▶ _Required actions_
1: Name every kind of system that the passage on why things develop gives as an example of systems marked by development and dissolution.
2: Resume the passage on why things develop from its final sentence, keeping its plain expository voice.

Why Things Develop:
Development and dissolution are basic characteristics of a wide variety
of systems. Among the latter are biological ones, but also non-living systems
like, for example, geological ones, and of course also social systems. As has
been known for a long time, decay processes in the physical and biological
domains are determined by the entropy law. However, processes of the emergence
of new structures, or of organizational forms, have become a topic of broad
scientific investigation only during the last third of the twentieth century.
Based on the studies of the phenomenon of self-organization (or
emergence), new approaches have emerged in recent years to understand the abstract
machines behind structure generating and structure changing processes. This has
lead to the design of nonlinear models for general systems, which, among
others, are also applicable to historical processes. (See, for example, M. de
Landa, “A Thousand Years of Nonlinear History”.)

▶ _Information shown_
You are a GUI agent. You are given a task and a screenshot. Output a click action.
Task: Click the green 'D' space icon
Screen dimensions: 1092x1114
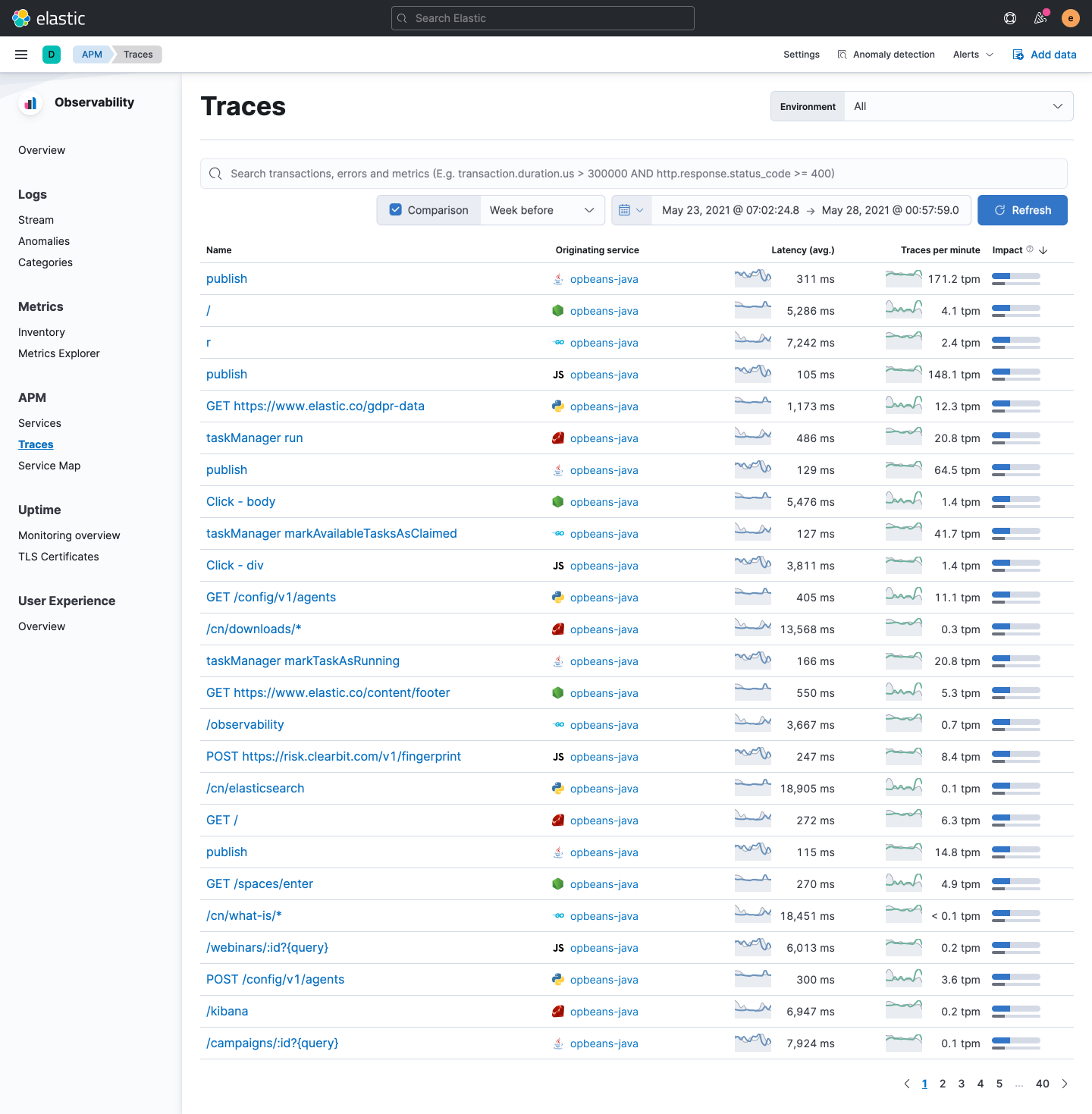pyautogui.click(x=52, y=54)
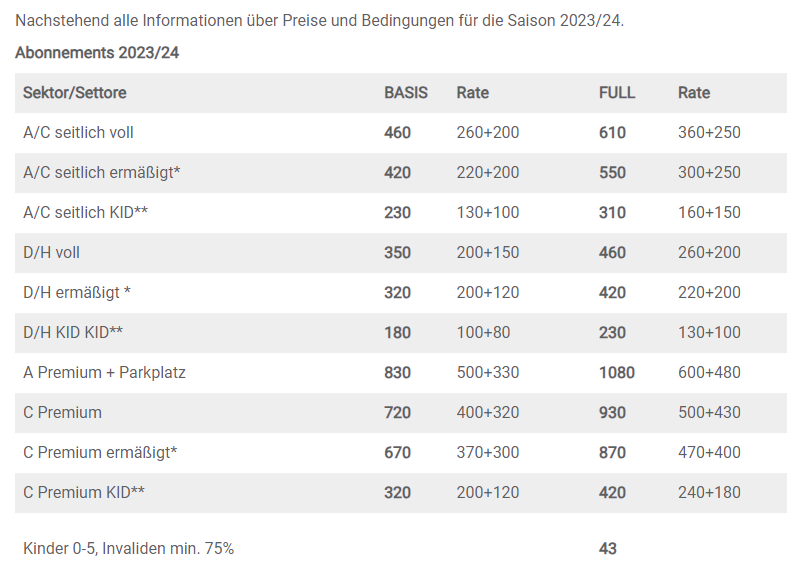
Task: Select the 'A/C seitlich voll' row label
Action: (78, 133)
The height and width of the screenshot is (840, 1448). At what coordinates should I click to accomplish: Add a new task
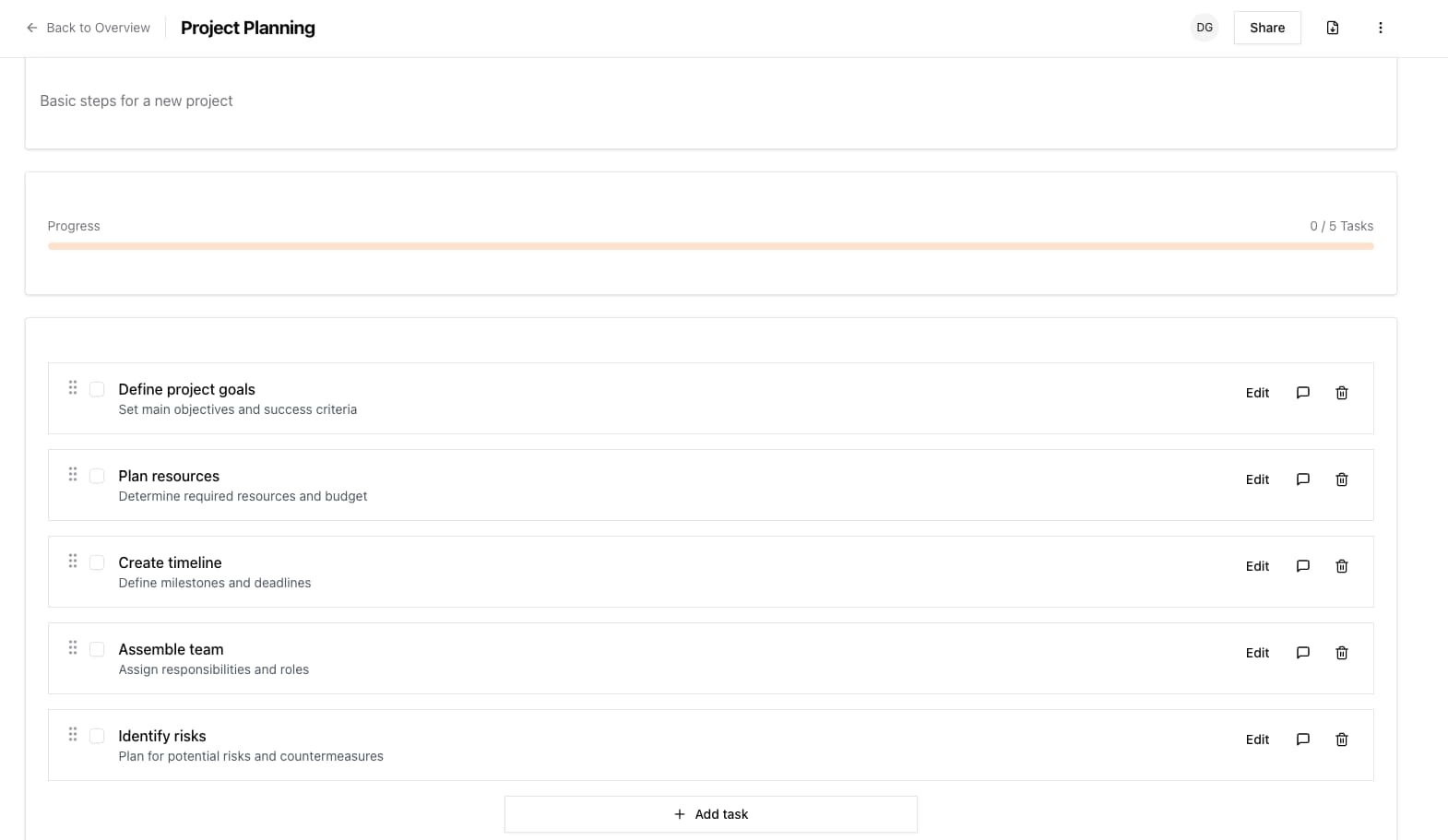point(711,814)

▶ _Answers below_
1: biological systems, non-living systems such as geological ones, and social systems

2:
Some of the contemporary instruments for the simulation of
correspondingly complex systems on the computer are briefly reviewed, like,
e.g., genetic algorithms and cellular automata. It is shown that the emergence
of an “arrow of time” in biological, and even in social systems, can be
explained on a firm basis. In doing so, decisive roles are attributed to a) the
presence of recursive processes (like replications, for example) and b)
significant fluctuations around mean values. Such systems can often be
characterized by the self-organization of recursive “probes” in the space of
potential forms of their organization. In sufficiently complex systems, the
latter may emerge by their intrinsic dynamics (as in systems shown here to be
characterized by “hierarchically emergent fractal evolution”), i.e.,
independent of any external control mechanisms.